What is needed: Write out all of the data again, exactly as it reads.

Entries provided:
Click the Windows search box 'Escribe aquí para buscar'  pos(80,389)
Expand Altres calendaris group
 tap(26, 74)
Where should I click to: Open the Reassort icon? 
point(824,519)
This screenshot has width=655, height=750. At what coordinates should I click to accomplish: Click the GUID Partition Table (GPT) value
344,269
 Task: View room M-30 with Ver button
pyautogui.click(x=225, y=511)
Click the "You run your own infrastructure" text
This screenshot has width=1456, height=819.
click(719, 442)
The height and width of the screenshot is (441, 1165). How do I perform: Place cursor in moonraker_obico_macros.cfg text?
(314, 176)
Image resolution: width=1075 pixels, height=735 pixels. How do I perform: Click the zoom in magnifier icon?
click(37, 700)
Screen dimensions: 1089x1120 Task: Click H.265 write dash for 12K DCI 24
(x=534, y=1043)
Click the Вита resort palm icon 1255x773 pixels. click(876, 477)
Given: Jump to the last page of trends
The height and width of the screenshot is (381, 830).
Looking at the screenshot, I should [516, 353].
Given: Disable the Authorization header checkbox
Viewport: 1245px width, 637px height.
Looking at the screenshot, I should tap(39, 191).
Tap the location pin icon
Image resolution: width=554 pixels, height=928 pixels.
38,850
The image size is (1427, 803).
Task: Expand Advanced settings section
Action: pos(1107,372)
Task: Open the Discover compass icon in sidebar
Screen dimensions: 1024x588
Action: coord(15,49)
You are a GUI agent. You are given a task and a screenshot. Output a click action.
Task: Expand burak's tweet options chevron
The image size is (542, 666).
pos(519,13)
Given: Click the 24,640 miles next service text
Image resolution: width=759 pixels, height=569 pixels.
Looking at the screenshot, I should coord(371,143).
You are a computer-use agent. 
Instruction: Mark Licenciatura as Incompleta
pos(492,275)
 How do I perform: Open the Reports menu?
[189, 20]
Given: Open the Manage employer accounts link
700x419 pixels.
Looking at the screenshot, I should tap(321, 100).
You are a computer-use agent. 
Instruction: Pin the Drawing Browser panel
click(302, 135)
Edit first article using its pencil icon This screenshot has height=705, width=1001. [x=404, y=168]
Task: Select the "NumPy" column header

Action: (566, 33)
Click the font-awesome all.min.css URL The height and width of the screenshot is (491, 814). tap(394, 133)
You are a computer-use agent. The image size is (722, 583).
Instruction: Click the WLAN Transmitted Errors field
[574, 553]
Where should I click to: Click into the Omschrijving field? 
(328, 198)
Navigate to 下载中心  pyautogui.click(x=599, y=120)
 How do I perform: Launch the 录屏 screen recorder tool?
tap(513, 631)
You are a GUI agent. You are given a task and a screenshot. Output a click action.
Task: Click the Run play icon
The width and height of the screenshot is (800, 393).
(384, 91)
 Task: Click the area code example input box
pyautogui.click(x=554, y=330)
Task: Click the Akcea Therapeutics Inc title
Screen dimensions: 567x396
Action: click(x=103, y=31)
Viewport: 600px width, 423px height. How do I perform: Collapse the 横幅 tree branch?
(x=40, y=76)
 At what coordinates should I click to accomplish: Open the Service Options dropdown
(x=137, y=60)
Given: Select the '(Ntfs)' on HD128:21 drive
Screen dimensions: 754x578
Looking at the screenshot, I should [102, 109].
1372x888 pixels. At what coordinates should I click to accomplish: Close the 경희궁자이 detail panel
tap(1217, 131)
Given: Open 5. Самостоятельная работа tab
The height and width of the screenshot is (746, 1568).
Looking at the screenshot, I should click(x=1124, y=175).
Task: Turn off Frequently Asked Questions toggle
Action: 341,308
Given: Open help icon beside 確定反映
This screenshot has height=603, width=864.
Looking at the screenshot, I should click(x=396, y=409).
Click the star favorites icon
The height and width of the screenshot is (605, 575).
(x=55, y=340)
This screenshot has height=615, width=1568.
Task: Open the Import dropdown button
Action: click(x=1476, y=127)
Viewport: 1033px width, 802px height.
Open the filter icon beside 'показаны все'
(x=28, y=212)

Solution to this exercise:
Click the Windows search box 'Escribe aquí para buscar'  pos(80,389)
Expand Altres calendaris group
 tap(26, 74)
Where should I click to: Open the Reassort icon? 
point(824,519)
This screenshot has width=655, height=750. At what coordinates should I click to accomplish: Click the GUID Partition Table (GPT) value
344,269
 Task: View room M-30 with Ver button
pyautogui.click(x=225, y=511)
Click the "You run your own infrastructure" text
This screenshot has width=1456, height=819.
click(719, 442)
The height and width of the screenshot is (441, 1165). How do I perform: Place cursor in moonraker_obico_macros.cfg text?
(314, 176)
Image resolution: width=1075 pixels, height=735 pixels. How do I perform: Click the zoom in magnifier icon?
click(37, 700)
Screen dimensions: 1089x1120 Task: Click H.265 write dash for 12K DCI 24
(x=534, y=1043)
Click the Вита resort palm icon 1255x773 pixels. click(876, 477)
Given: Jump to the last page of trends
The height and width of the screenshot is (381, 830).
Looking at the screenshot, I should [516, 353].
Given: Disable the Authorization header checkbox
Viewport: 1245px width, 637px height.
Looking at the screenshot, I should tap(39, 191).
Tap the location pin icon
Image resolution: width=554 pixels, height=928 pixels.
38,850
The image size is (1427, 803).
Task: Expand Advanced settings section
Action: pos(1107,372)
Task: Open the Discover compass icon in sidebar
Screen dimensions: 1024x588
Action: coord(15,49)
You are a GUI agent. You are given a task and a screenshot. Output a click action.
Task: Expand burak's tweet options chevron
The image size is (542, 666).
pos(519,13)
Given: Click the 24,640 miles next service text
Image resolution: width=759 pixels, height=569 pixels.
Looking at the screenshot, I should coord(371,143).
You are a computer-use agent. 
Instruction: Mark Licenciatura as Incompleta
pos(492,275)
 How do I perform: Open the Reports menu?
[189, 20]
Given: Open the Manage employer accounts link
700x419 pixels.
Looking at the screenshot, I should tap(321, 100).
You are a computer-use agent. 
Instruction: Pin the Drawing Browser panel
click(302, 135)
Edit first article using its pencil icon This screenshot has height=705, width=1001. [x=404, y=168]
Task: Select the "NumPy" column header

Action: (566, 33)
Click the font-awesome all.min.css URL The height and width of the screenshot is (491, 814). tap(394, 133)
You are a computer-use agent. The image size is (722, 583).
Instruction: Click the WLAN Transmitted Errors field
[574, 553]
Where should I click to: Click into the Omschrijving field? 
(328, 198)
Navigate to 下载中心  pyautogui.click(x=599, y=120)
 How do I perform: Launch the 录屏 screen recorder tool?
tap(513, 631)
You are a GUI agent. You are given a task and a screenshot. Output a click action.
Task: Click the Run play icon
The width and height of the screenshot is (800, 393).
(384, 91)
 Task: Click the area code example input box
pyautogui.click(x=554, y=330)
Task: Click the Akcea Therapeutics Inc title
Screen dimensions: 567x396
Action: click(x=103, y=31)
Viewport: 600px width, 423px height. How do I perform: Collapse the 横幅 tree branch?
(x=40, y=76)
 At what coordinates should I click to accomplish: Open the Service Options dropdown
(x=137, y=60)
Given: Select the '(Ntfs)' on HD128:21 drive
Screen dimensions: 754x578
Looking at the screenshot, I should [102, 109].
1372x888 pixels. At what coordinates should I click to accomplish: Close the 경희궁자이 detail panel
tap(1217, 131)
Given: Open 5. Самостоятельная работа tab
The height and width of the screenshot is (746, 1568).
Looking at the screenshot, I should click(x=1124, y=175).
Task: Turn off Frequently Asked Questions toggle
Action: 341,308
Given: Open help icon beside 確定反映
This screenshot has height=603, width=864.
Looking at the screenshot, I should click(x=396, y=409).
Click the star favorites icon
The height and width of the screenshot is (605, 575).
(x=55, y=340)
This screenshot has height=615, width=1568.
Task: Open the Import dropdown button
Action: click(x=1476, y=127)
Viewport: 1033px width, 802px height.
Open the filter icon beside 'показаны все'
(x=28, y=212)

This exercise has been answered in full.